Stored data entries:
/---

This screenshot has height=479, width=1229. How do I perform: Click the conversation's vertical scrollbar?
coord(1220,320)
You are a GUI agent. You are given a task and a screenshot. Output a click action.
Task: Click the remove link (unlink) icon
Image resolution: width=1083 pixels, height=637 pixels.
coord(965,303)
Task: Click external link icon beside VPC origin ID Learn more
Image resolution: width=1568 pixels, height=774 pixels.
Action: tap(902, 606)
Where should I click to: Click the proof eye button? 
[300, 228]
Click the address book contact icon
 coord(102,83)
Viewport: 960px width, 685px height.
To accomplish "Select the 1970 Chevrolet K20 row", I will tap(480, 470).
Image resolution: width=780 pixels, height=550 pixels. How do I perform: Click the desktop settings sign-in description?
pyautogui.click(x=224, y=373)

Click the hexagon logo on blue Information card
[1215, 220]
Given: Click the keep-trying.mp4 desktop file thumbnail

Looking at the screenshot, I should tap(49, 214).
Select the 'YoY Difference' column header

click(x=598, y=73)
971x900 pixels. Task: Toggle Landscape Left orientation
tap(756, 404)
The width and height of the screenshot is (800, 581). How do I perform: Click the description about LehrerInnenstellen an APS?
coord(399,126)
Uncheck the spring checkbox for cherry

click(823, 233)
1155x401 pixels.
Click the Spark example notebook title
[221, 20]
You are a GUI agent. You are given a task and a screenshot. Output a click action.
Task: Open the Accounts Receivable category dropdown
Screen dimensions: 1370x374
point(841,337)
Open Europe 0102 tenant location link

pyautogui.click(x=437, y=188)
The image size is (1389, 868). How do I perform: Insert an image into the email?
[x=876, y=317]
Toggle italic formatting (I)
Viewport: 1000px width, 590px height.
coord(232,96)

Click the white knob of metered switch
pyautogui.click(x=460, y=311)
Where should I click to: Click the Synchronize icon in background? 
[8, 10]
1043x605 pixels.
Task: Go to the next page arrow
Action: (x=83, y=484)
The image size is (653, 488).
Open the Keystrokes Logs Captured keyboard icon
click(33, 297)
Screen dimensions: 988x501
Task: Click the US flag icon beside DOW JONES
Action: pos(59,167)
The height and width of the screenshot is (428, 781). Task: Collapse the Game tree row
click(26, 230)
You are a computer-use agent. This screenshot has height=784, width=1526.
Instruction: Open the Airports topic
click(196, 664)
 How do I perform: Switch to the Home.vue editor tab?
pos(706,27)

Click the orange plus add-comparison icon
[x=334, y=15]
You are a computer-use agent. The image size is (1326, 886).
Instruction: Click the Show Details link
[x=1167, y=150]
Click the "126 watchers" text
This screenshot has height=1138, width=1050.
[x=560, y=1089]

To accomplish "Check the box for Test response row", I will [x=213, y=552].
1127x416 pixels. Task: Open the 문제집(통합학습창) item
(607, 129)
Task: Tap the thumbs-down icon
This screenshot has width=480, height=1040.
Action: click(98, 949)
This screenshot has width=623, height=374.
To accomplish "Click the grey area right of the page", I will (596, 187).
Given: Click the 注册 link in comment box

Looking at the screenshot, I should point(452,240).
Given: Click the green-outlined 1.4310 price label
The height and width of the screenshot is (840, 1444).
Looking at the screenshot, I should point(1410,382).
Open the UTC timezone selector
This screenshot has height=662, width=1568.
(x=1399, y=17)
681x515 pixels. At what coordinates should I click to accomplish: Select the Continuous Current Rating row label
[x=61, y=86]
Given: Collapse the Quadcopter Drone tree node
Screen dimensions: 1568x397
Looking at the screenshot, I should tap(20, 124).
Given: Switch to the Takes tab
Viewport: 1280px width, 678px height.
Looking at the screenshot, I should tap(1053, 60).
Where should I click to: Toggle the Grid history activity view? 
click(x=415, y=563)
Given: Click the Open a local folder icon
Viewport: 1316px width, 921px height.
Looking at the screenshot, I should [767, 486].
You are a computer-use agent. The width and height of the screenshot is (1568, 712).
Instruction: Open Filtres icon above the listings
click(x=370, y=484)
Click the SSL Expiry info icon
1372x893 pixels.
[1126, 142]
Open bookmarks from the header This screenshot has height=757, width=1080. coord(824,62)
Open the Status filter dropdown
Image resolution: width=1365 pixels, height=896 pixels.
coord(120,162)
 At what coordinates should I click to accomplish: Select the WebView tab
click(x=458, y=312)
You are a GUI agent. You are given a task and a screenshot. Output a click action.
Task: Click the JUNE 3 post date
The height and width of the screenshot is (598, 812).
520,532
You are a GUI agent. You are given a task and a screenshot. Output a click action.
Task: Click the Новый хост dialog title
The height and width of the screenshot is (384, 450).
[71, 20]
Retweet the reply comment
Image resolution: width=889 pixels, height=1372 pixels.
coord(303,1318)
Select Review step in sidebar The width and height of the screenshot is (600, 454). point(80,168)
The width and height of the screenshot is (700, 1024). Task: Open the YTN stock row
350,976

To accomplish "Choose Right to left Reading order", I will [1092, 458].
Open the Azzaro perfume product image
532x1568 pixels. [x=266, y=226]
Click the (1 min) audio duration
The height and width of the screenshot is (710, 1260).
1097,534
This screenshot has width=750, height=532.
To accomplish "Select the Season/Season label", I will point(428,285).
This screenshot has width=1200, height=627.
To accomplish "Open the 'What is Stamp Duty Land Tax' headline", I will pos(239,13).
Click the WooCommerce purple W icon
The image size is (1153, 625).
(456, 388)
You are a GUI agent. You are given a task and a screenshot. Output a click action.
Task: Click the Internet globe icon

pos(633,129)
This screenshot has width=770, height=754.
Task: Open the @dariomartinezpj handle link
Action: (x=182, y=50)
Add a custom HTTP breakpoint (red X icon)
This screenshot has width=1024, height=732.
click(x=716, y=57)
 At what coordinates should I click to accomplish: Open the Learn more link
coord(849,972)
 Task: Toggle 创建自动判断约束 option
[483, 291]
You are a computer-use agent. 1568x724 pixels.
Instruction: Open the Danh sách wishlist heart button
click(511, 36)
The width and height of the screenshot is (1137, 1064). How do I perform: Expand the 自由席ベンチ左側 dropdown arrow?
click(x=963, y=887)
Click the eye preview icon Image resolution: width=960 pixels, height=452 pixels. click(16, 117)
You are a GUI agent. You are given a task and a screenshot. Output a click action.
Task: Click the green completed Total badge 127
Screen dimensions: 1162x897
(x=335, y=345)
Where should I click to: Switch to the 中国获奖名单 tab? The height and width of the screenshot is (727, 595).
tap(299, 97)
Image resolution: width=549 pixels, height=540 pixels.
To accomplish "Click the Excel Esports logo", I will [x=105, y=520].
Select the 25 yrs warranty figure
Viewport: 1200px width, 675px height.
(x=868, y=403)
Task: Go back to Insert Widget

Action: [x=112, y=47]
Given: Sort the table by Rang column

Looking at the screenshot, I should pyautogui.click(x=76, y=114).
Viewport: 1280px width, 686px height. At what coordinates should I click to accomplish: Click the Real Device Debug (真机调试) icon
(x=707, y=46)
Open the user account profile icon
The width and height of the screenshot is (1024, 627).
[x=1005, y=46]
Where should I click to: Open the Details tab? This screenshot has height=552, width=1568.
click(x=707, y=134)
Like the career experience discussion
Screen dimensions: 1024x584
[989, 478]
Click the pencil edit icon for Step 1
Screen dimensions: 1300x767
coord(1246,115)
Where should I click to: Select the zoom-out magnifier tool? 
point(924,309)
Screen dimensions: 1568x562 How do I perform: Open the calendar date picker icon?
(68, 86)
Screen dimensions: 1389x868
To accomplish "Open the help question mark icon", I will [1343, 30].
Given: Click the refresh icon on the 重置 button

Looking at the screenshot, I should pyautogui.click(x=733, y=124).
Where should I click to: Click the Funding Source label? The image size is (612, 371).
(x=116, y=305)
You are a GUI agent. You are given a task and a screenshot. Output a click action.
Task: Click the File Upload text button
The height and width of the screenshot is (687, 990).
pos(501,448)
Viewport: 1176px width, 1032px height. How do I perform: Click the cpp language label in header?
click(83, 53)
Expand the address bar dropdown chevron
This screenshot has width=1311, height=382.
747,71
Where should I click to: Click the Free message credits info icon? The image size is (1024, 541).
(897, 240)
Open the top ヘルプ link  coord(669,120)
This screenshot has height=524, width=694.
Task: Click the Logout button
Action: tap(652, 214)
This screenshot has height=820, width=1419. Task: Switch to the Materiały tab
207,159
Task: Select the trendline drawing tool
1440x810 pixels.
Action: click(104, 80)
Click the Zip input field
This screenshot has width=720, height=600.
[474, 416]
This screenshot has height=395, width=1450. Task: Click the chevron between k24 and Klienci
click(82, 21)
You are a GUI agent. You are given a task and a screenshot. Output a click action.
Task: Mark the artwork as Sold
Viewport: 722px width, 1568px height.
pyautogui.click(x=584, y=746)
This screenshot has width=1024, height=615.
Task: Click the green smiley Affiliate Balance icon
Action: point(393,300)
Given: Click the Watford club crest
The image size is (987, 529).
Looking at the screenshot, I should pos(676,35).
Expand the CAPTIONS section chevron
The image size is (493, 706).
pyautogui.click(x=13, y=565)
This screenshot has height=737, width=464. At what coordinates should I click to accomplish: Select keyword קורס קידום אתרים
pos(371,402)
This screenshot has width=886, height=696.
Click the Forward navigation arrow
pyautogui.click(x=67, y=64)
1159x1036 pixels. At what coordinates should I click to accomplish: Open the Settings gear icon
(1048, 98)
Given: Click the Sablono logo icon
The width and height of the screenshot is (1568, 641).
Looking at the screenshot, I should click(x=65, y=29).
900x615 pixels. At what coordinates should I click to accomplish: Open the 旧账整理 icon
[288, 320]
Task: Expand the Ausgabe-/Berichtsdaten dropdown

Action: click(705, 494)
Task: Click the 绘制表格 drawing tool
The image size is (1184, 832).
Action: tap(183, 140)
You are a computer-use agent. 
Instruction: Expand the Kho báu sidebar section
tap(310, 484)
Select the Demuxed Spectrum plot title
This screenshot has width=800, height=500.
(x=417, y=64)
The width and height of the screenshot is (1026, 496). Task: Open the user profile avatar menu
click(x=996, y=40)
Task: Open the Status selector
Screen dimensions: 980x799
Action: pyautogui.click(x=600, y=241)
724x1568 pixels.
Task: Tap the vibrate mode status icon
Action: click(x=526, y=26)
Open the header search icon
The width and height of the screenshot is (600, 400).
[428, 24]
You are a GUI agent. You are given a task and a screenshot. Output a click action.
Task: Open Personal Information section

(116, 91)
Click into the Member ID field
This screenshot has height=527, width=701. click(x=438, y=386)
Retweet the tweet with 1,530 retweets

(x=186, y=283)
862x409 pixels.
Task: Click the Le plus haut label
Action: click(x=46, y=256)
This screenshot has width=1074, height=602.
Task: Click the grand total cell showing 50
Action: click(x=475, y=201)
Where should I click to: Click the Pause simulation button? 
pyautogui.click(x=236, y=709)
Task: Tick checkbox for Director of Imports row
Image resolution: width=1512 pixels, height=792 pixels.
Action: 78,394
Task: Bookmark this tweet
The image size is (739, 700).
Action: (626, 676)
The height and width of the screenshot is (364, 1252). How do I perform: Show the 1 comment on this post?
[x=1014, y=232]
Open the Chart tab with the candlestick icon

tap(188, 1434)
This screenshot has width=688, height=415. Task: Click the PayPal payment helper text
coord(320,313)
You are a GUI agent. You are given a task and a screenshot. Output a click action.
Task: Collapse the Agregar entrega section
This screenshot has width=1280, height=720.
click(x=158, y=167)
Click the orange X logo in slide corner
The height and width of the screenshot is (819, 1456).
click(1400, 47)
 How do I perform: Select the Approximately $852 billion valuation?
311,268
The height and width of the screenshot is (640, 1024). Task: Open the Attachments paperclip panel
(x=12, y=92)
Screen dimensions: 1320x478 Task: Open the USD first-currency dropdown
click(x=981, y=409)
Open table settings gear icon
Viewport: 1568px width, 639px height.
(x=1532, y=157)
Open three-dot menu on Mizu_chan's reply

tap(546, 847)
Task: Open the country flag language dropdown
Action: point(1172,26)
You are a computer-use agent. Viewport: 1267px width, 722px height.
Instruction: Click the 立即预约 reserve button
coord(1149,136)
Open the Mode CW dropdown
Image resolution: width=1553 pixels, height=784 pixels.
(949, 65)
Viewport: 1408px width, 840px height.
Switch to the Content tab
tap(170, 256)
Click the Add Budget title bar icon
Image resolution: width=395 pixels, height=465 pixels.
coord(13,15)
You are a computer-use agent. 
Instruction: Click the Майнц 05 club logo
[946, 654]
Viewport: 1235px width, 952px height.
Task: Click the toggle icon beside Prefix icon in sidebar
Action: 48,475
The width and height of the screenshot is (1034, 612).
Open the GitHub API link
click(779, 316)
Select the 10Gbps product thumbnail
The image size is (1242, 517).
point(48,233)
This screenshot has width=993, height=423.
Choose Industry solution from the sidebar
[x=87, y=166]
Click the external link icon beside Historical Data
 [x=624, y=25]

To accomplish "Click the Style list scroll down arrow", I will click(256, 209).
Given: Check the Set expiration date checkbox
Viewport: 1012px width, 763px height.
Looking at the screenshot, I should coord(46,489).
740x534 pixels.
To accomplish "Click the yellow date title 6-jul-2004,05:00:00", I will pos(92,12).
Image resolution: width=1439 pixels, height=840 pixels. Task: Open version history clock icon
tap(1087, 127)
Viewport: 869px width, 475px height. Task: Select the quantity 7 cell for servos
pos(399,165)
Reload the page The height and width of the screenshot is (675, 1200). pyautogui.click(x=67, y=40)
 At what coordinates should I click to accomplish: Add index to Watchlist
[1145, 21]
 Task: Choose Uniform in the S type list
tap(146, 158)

\---

Task prompt - A verbatim transcription is needed of the lines above, starting at the line with "This screenshot has width=688, height=415." and ending at the line with "You are a computer-use agent. Viewport: 1267px", both included, and of nothing else.

Answer area -
This screenshot has width=688, height=415. Task: Click the PayPal payment helper text
coord(320,313)
You are a GUI agent. You are given a task and a screenshot. Output a click action.
Task: Collapse the Agregar entrega section
This screenshot has width=1280, height=720.
click(x=158, y=167)
Click the orange X logo in slide corner
The height and width of the screenshot is (819, 1456).
click(1400, 47)
 How do I perform: Select the Approximately $852 billion valuation?
311,268
The height and width of the screenshot is (640, 1024). Task: Open the Attachments paperclip panel
(x=12, y=92)
Screen dimensions: 1320x478 Task: Open the USD first-currency dropdown
click(x=981, y=409)
Open table settings gear icon
Viewport: 1568px width, 639px height.
(x=1532, y=157)
Open three-dot menu on Mizu_chan's reply

tap(546, 847)
Task: Open the country flag language dropdown
Action: point(1172,26)
You are a computer-use agent. Viewport: 1267px width, 722px height.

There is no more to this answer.